----- TEXT TO READ -----

For those keeping score at home, that's eight transactions involving 122 FM translator stations across 19 states, for $823,897: RAM/EB/WRL's most profitable run by far. It also makes Horizon RAM/EB/WRL's largest client in terms of revenue: some $1.1 million alone (that we know of).

In the latest series of sales, Horizon committed to pay anywhere between $6-8,000 per station, and made an up-front payment equal to 25-40% of the total purchase price, with the rest contingent upon FCC approval. In most of the deals, individual station construction permits were curiously priced out either at $6,356 or $7,433.

The paperwork behind Horizon's acquisitions signal more than the construction of a garden-variety media empire. This is about conquering the FM dial via saturation for the Lord. While some of these new translator stations will rebroadcast Horizon Christian Fellowship's own programming, others will rebroadcast stations that World Radio Link itself will program, though most will rebroadcast material from other well-known godcasters, like the American Family Association, Educational Media Foundation, and WAY-FM.

However, many of these translators will pick up the signal of a full-power FM station as fed through another translator station, in some cases owned by another entity, making many of these new stations the furthermost links in a daisy-chain of translators that can extend the reach of a parent full-power station across several states.

Such brotherly behavior, where one godcaster relays another's programming through multiple stations of varied ownership, certainly muddies the water with regard to who owns what, and what can be heard where.

----- EXCERPTED DATA -----

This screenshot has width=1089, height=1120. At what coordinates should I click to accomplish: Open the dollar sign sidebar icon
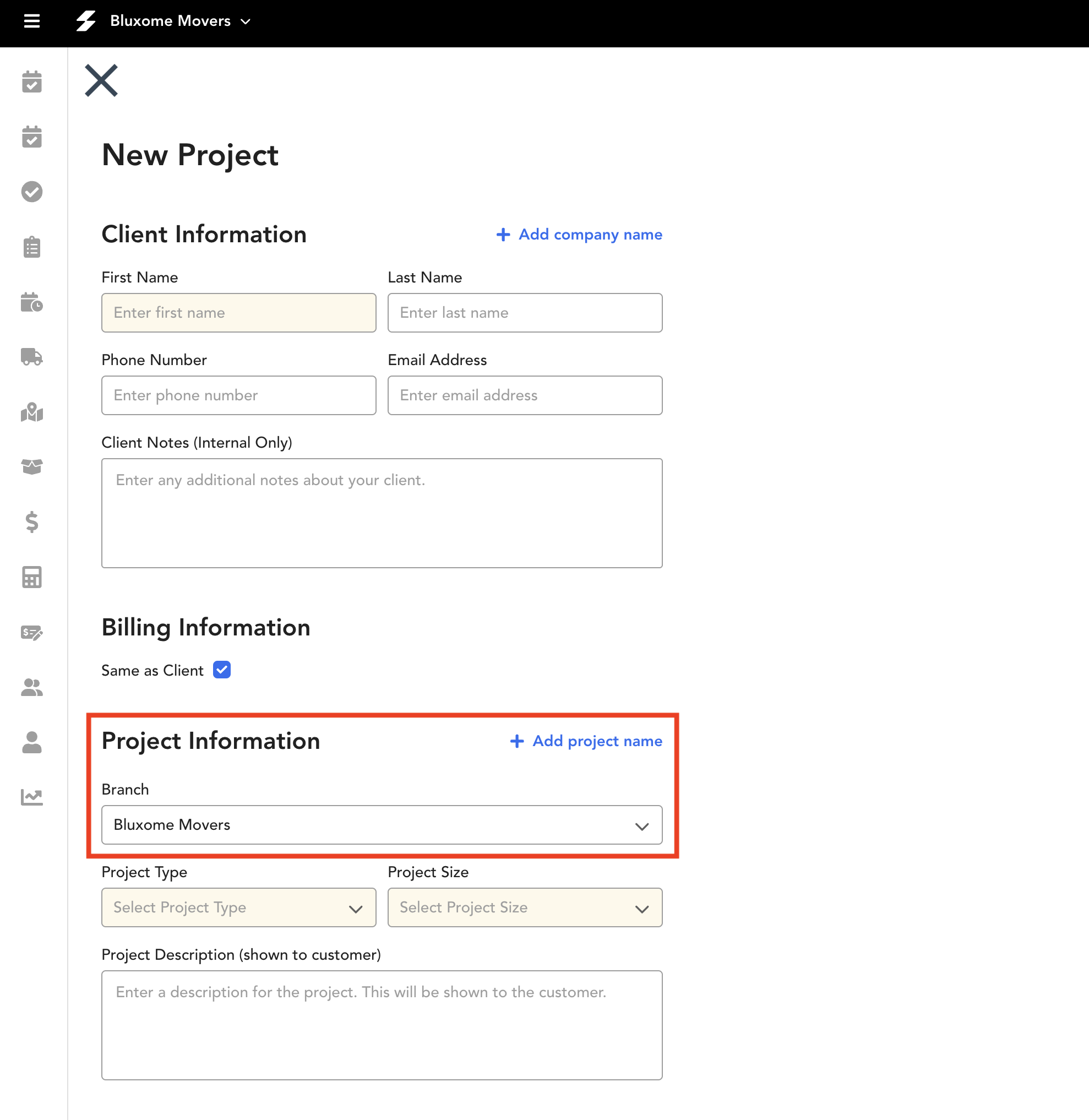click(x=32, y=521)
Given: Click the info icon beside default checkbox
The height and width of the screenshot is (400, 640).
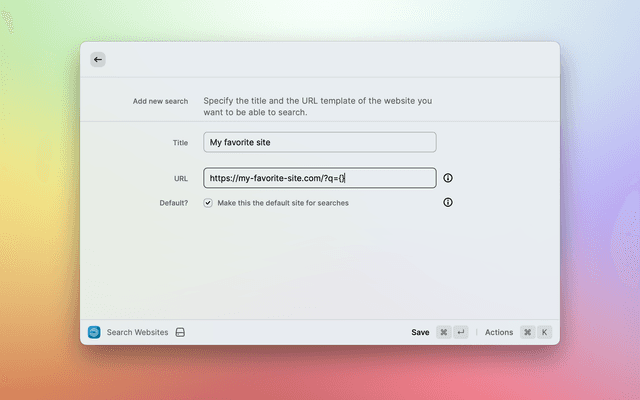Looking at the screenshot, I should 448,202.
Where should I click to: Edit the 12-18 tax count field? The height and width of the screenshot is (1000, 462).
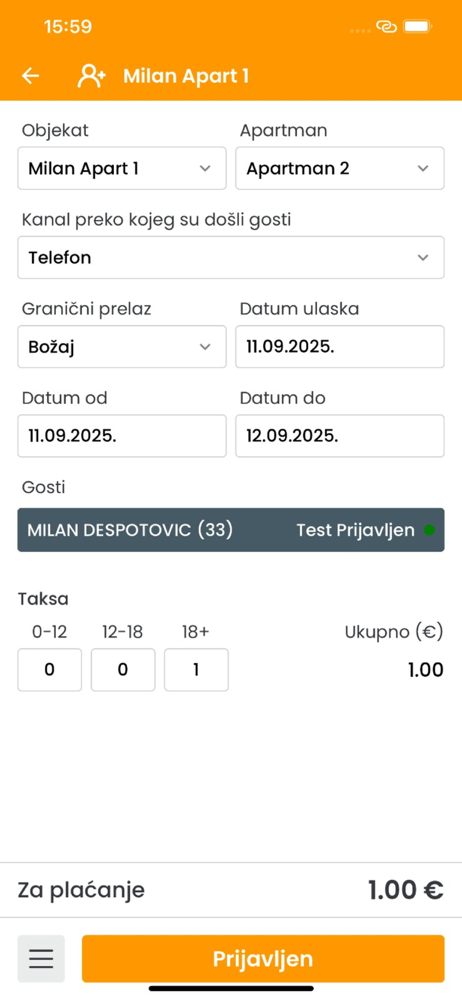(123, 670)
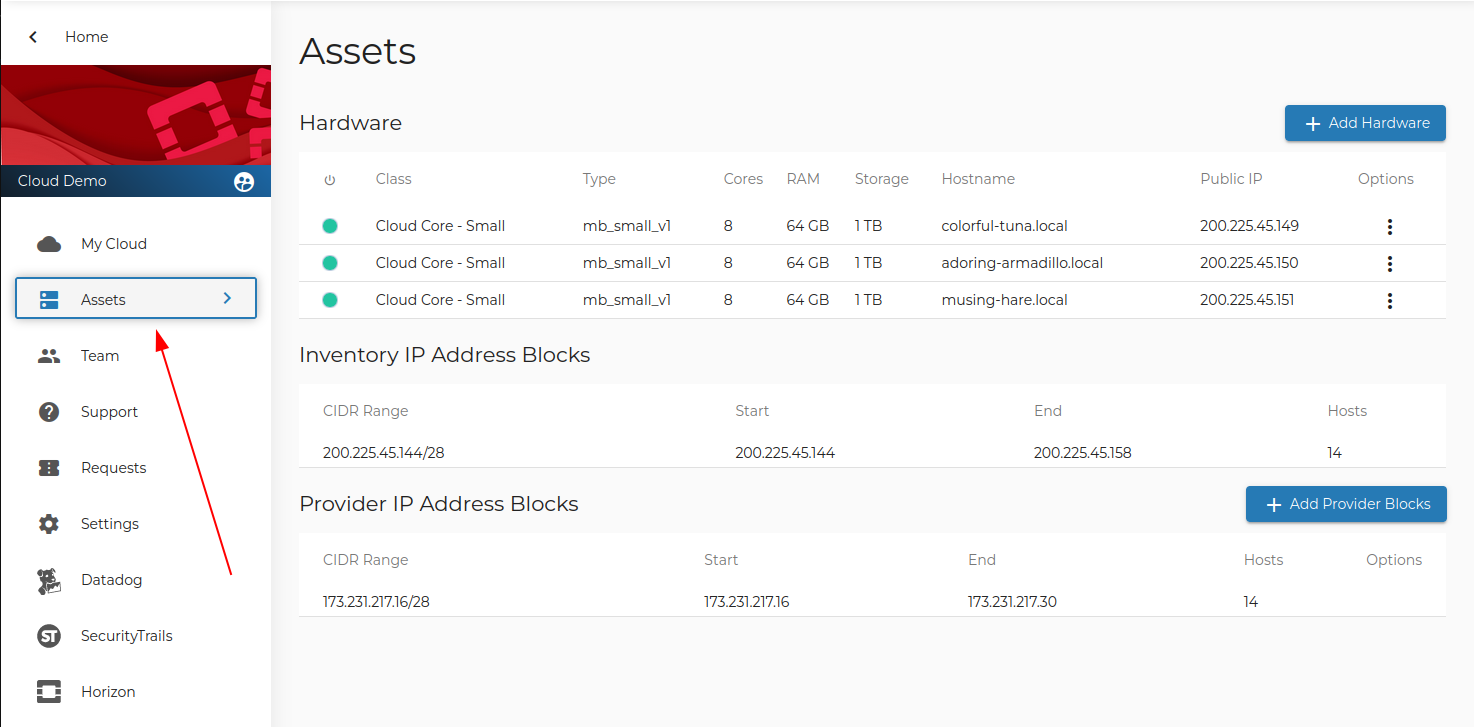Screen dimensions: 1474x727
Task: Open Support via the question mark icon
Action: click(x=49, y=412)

-----
----- EXCERPTED DATA -----

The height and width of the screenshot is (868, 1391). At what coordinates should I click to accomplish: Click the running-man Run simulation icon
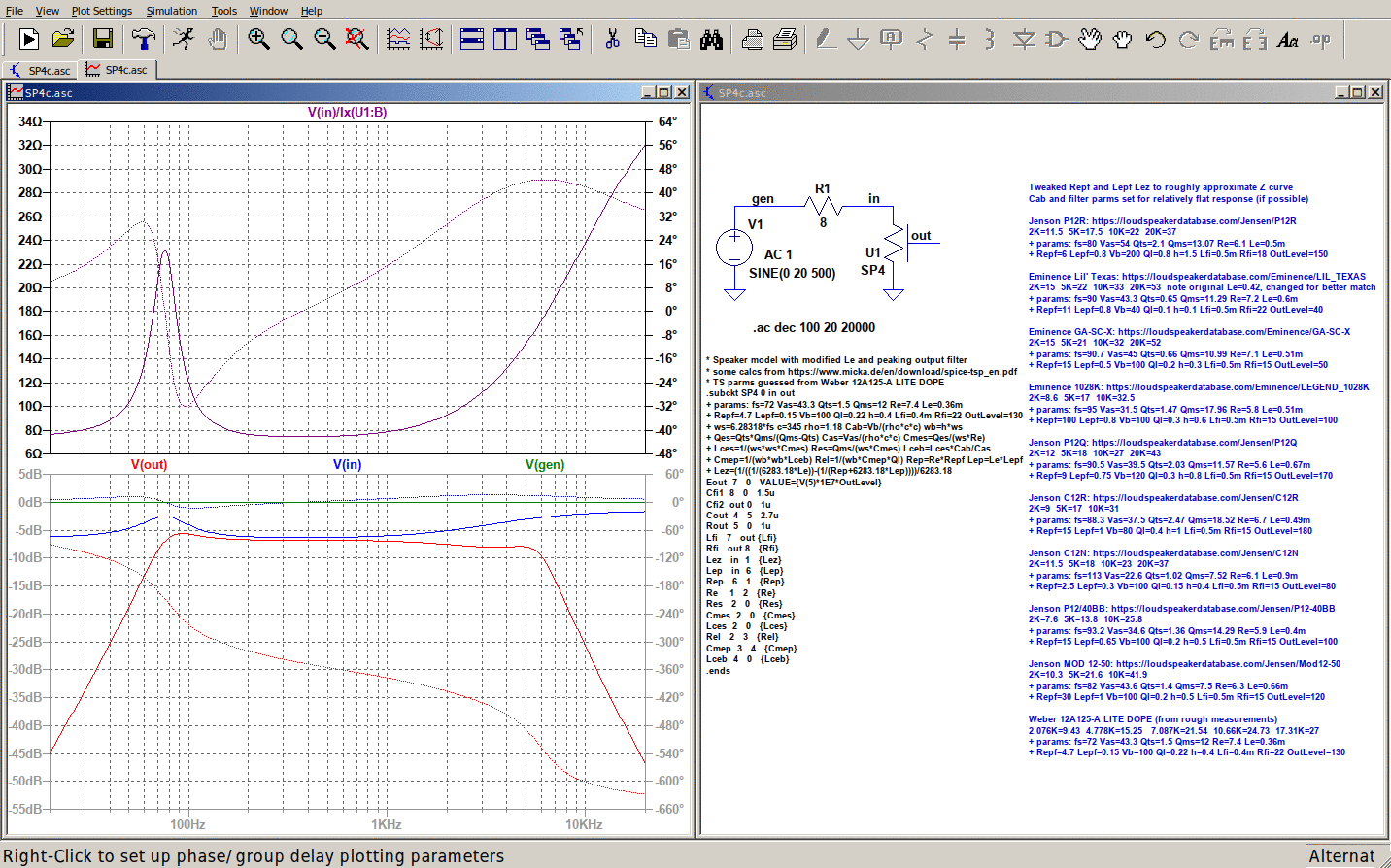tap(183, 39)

-----

■ **WRITTEN EXERCISE**:
In the text on Horizon's FM translator purchases, at what two prices were individual station construction permits set in most of the deals?

■ **THE RESULT**:
$6,356 or $7,433.